Leaving Sri Lanka as a child as the result of the civil war, the artist’s practice consistently references his country’s changing socio-economic structures and how this has impacted its people. With New Eelam, he widens the conversation to address a global platform; yet the degree to which his vision provides a useful alternative to the existing system is debatable. In prohibitively expensive cities, the housing market renders renters powerless and at the mercy of sky-high costs; so, yes, we need another option to prevent dynamic cities becoming homogenous spaces for a wealthy elite. Kulendran Thomas’ project could either provide an emancipatory and radical vision for all, or just another option for the wealthy few who already travel regularly.

Deborah Delmar Corp. created a juice bar, selling a green concoction called MINT. Pitting aspirational health food trends against the global fruit trade, her concurrent exhibition at Duve, “Headquarters,” realizes the HQ of the corporation and critiques the conflict of interest between the health of the individual and the planet.

Perhaps the most poignant works at the biennial were presented by Jon Rafman and Cécile B. Evans. Rafman’s View of Pariser Platz (2016) presented an Oculus Rift headset upon the balcony of the ADK. Initially reproducing the exact view from the balcony — including his sculptures such as his L’Avalée des avelés (The Swallower Swallowed) Rhino/Bear (2016), in which a rhino seemingly vomits or ingests a giant bear in an ouroboros cycle — this gives way to a hallucinatory vision of pavement-cracking, fog-swirling, animal-swelling mayhem, within which the viewer is implicated.

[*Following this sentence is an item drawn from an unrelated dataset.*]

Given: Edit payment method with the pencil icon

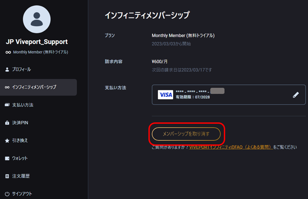Looking at the screenshot, I should (x=296, y=95).
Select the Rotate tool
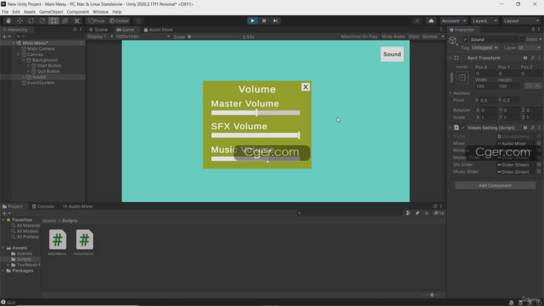544x306 pixels. tap(32, 21)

Meanwhile, Evans’s immersive video installation What the Heart Wants (2016) considers what constitutes a person in the digital age — machines being the intermediary that shapes us. In a large-scale underground gallery space, disembodied ears float about onscreen, while people remember a world of real bodies disposed of at the expense of our psychological stability.

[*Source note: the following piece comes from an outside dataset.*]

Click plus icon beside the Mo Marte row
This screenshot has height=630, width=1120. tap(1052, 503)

The 9th Berlin Biennale — bb9 — shares its acronym with the long-running reality television show Big Brother. When this was first screened over fifteen years ago, the ability to observe the lives of others in a seemingly transparent way seemed revolutionary. Today, this reality television space has become hyperactive; we can constantly see into the lives of others through the Internet and social media platforms; everything is geared toward visibility and the selling of oneself. We are brands marketing ourselves to the world.

At a moment when Trump could feasibly be president, Brexit is on the horizon, the war in Syria continues to rage and refugees drown in the Mediterranean, we also navigate a disturbingly contrary space of popular culture: Bieber is king regardless of whether he is sued for plagiarism, and every tourist site is a selfie-stick opportunity. DIS taps into this zeitgeist, where human atrocities are ignored in favor of solipsistic trivialities. Some have seen this as a celebration of this present moment of spectatorship, a reinforcement of this value system. DIS are simply giving a physical body to the problems of the present, materializing these heinous superficialities to highlight the urgency of our current situation. Arguably, this is irresponsible, given the critical overtones that could and should have accompanied this form of content. Overall, the biennial feels shallow during a deeply complex time, imitating rather than holding the system to account.